• YOUR INSTRUCTIONS: Please reproduce the entries below exactly from the line holding "Given: Click the" through the last line, both included, and omit any pictures.

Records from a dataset
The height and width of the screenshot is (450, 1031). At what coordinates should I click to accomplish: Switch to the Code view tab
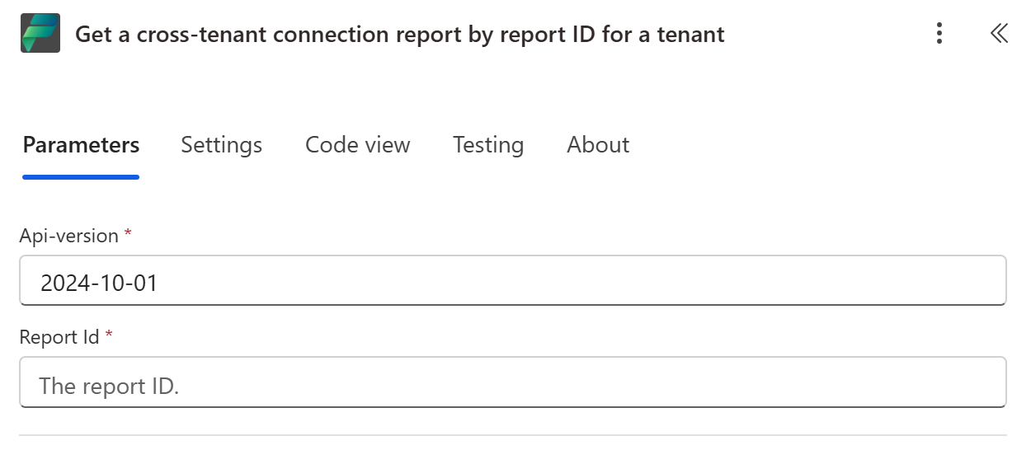pos(357,145)
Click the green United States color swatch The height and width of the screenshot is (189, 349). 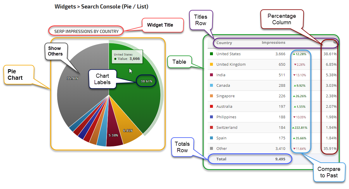[x=211, y=54]
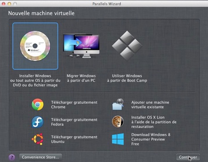Choose "Installer OS X Lion" option text
Image resolution: width=208 pixels, height=162 pixels.
pyautogui.click(x=154, y=122)
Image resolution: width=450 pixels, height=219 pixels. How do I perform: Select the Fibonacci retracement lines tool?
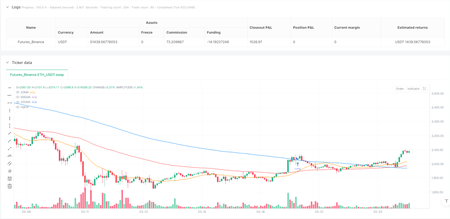click(x=10, y=178)
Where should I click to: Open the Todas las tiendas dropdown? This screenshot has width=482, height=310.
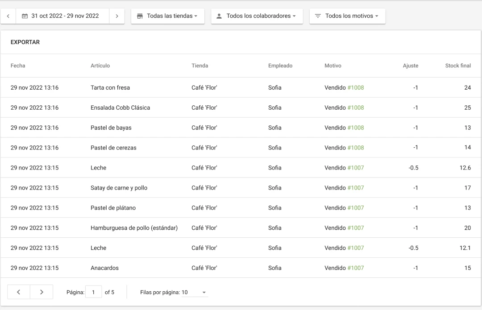pyautogui.click(x=171, y=16)
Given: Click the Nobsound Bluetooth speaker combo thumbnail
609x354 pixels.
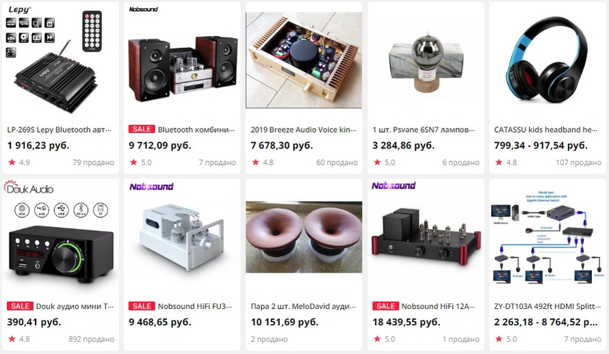Looking at the screenshot, I should (182, 61).
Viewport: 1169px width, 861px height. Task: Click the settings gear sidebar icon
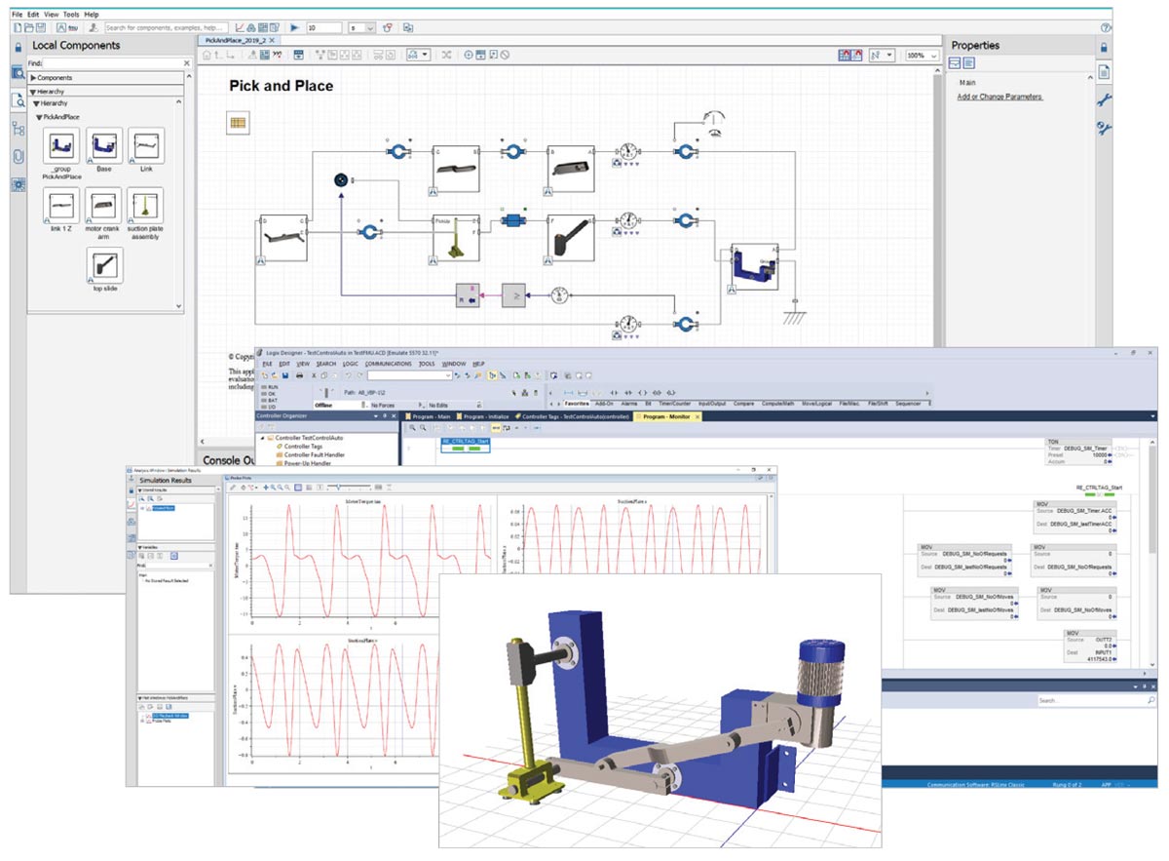coord(19,184)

• TASK ANSWER:
Given: Click the Nobsound Bluetooth speaker combo thumbnail
609x354 pixels.
Looking at the screenshot, I should (182, 61).
Viewport: 1169px width, 861px height. Task: Click the settings gear sidebar icon
coord(19,184)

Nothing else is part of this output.